Memahami karakter rekan menjadi dasar Kristina, Cici Paramida, dan Ikke Nurjanah menjaga hubungan mereka. Kedekatan yang sudah berlangsung lama membuat anggota Tiga Kembang mengetahui kapan perlu memberi ruang bagi satu sama lain.
Ruang itu terutama dibutuhkan saat muncul perbedaan pandangan atau rasa tidak nyaman. Ketimbang memaksakan pembicaraan saat emosi muncul, mereka memilih mengambil jeda terlebih dahulu.
Pertemanan Lama Membantu Mengelola Perbedaan
Ikke Nurjanah mengatakan ketiganya telah lama berteman dan sudah saling mengenal karakter masing-masing. Pengalaman tersebut membuat mereka memahami bahwa tidak semua keberatan harus disampaikan secara langsung pada saat itu juga.
Perbedaan pendapat tetap mungkin terjadi di antara tiga penyanyi tersebut. Namun, mereka berusaha mengetahui kapan harus mundur sementara dan membiarkan rekannya menenangkan diri.
Menurut Kristina, setiap persoalan yang muncul akhirnya dapat dihadapi karena mereka menemukan solusi masing-masing. Pesan atau keberatan kecil kemudian dapat disampaikan tanpa menjadikannya sebagai pertengkaran.
Pola itu membantu mereka memisahkan masalah sesaat dari hubungan pertemanan yang telah dibangun. Mereka tidak membiarkan satu situasi yang mengganjal menentukan suasana kebersamaan dalam jangka panjang.
Jeda Menjadi Cara Meredakan Suasana
Ikke menjelaskan bahwa Tiga Kembang lebih banyak diam terlebih dahulu ketika ada gesekan. Cara tersebut dipilih agar setiap anggota tidak berbicara dalam keadaan perasaan yang masih tinggi.

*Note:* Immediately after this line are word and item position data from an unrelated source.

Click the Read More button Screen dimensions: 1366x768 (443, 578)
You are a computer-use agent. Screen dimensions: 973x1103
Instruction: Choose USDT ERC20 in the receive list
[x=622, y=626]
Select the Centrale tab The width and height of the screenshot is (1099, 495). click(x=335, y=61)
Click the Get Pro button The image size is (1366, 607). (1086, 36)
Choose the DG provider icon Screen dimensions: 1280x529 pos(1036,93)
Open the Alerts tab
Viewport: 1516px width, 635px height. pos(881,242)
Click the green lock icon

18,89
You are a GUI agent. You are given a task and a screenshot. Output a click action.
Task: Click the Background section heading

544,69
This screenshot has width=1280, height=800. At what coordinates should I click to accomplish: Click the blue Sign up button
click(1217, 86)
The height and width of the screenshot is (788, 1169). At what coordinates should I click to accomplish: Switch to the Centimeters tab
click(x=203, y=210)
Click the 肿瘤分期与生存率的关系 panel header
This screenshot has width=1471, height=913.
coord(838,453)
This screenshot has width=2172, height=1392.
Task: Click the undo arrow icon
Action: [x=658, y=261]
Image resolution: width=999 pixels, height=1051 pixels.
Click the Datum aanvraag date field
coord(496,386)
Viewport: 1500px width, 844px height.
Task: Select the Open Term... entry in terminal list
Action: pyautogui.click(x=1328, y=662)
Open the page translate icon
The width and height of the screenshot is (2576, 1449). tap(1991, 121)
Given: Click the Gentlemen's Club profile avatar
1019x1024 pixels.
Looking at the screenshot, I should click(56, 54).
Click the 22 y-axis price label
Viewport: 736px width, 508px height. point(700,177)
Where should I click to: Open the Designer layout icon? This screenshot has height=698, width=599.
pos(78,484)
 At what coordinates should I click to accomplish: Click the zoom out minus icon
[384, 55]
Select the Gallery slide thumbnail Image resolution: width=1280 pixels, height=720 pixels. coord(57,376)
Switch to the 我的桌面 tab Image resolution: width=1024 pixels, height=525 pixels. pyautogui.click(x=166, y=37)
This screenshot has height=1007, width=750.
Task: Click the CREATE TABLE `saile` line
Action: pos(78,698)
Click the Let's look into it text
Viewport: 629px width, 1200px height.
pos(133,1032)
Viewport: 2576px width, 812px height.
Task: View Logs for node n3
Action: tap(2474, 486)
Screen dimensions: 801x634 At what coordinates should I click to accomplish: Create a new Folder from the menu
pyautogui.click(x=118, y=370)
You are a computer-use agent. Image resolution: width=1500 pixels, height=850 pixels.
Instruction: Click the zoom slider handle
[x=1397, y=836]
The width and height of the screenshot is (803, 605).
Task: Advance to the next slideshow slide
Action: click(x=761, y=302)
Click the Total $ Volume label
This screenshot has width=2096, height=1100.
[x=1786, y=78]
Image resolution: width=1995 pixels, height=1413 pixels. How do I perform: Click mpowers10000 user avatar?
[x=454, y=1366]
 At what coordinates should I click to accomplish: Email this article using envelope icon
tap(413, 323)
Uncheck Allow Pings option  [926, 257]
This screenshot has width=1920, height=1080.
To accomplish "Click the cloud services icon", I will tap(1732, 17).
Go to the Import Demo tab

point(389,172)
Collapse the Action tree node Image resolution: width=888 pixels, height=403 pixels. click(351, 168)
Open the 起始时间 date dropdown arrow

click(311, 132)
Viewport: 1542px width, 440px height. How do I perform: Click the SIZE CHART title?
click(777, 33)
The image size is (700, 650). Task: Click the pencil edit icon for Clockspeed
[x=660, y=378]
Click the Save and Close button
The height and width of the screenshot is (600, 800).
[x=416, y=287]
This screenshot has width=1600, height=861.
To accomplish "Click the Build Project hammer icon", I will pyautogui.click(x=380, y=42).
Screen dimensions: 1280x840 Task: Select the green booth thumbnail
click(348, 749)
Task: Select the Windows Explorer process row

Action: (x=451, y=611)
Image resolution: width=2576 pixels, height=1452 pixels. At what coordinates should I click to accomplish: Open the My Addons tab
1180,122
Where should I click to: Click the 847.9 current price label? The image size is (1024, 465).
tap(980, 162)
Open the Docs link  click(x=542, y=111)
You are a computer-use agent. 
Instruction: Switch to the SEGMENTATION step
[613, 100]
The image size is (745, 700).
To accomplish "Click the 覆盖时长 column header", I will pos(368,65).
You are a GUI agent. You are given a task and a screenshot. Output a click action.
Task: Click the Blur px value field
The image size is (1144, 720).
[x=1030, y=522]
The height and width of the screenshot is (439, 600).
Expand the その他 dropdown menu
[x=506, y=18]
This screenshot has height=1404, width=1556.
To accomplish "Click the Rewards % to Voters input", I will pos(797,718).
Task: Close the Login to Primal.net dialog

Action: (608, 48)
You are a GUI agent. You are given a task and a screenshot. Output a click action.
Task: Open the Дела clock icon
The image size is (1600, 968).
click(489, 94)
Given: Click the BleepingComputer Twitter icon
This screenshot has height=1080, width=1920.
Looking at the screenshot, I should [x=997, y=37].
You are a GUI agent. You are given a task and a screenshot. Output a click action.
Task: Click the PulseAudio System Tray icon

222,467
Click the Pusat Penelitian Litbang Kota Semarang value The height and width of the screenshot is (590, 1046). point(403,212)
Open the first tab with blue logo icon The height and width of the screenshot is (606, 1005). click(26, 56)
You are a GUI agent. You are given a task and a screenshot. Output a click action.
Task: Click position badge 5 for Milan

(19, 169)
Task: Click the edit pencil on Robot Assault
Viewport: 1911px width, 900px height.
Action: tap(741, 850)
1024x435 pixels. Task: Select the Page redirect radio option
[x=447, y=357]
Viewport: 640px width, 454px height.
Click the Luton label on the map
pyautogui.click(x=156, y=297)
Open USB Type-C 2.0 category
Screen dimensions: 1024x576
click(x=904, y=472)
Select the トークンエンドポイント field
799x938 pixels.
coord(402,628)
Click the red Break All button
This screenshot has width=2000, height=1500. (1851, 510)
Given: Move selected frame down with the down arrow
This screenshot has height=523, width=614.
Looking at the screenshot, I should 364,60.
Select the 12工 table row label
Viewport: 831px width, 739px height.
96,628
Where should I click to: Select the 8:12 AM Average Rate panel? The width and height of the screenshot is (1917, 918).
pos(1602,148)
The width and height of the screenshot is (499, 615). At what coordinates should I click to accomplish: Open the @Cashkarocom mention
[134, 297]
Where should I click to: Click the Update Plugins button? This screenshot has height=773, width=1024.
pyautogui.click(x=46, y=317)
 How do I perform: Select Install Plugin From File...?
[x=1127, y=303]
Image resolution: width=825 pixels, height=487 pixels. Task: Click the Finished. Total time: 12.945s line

“Kita tuh lebih banyak diem dulu pada-pada gitu,” ujar Ikke. Setelah situasi lebih tenang, persoalan yang dirasakan tetap disampaikan dan tidak dibiarkan tanpa pembicaraan.
Ia mengakui pernah mengutarakan kegelisahan kepada Kristina atau Cici jika merasa terganggu oleh sikap salah satunya. Namun, percakapan itu hanya dimaksudkan untuk menyampaikan perasaan, bukan memperpanjang ketegangan.
Saat kembali berkumpul, ketiganya berupaya mencairkan keadaan. Langkah tersebut membuat hubungan mereka dapat kembali berjalan normal setelah ada perbedaan.
Bukan Bentuk Pertengkaran
Kristina menegaskan bahwa masa saling diam tidak berarti mereka sedang bertengkar. Baginya, waktu itu dipakai untuk memikirkan konsep, mempertimbangkan apa yang akan dikatakan, dan memilih respons yang lebih tepat.
“Kalau berantem mah kita nggak pernah. Diem-dieman, iya,” kata Kristina dalam perbincangan di Studio Pagi-pagi Ambyar Trans TV di Mampang, Jakarta Selatan, seperti dikutip hot.detik.com.
Ia kembali menjelaskan bahwa diam merupakan bagian dari proses berpikir sebelum komunikasi dilakukan. Dengan cara itu, pembicaraan dapat berlangsung saat masing-masing pihak lebih siap menerima sudut pandang rekannya.
Menikmati Penampilan Bersama
Kebutuhan menjaga suasana positif terasa semakin penting saat Tiga Kembang berada di atas panggung. Tiga karakter yang berbeda harus berjalan beriringan dalam satu penampilan.
Kristina mengajak Cici Paramida dan Ikke Nurjanah untuk menikmati kesempatan tampil bersama dengan rasa gembira. Saling memberi ruang, berbicara setelah tenang, dan menjaga suasana positif menjadi cara mereka merawat kebersamaan.